BEGIN
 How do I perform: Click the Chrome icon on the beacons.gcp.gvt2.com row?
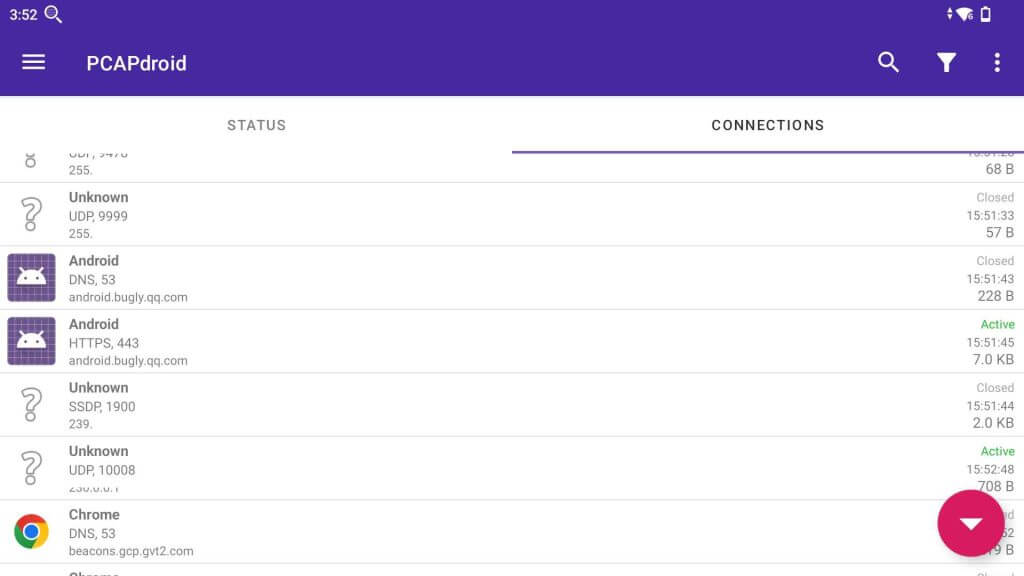(31, 531)
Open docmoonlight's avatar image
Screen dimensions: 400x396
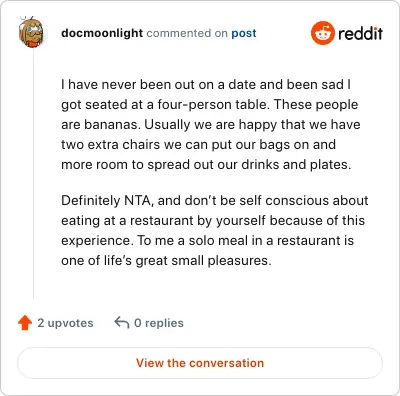[x=31, y=32]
END
[What you should do] The full listing, reproduced exactly and without pictures, is the expected output.

[Answer area]
 How do I perform: Click the Chrome icon on the beacons.gcp.gvt2.com row?
(31, 531)
Open docmoonlight's avatar image
Screen dimensions: 400x396
[x=31, y=32]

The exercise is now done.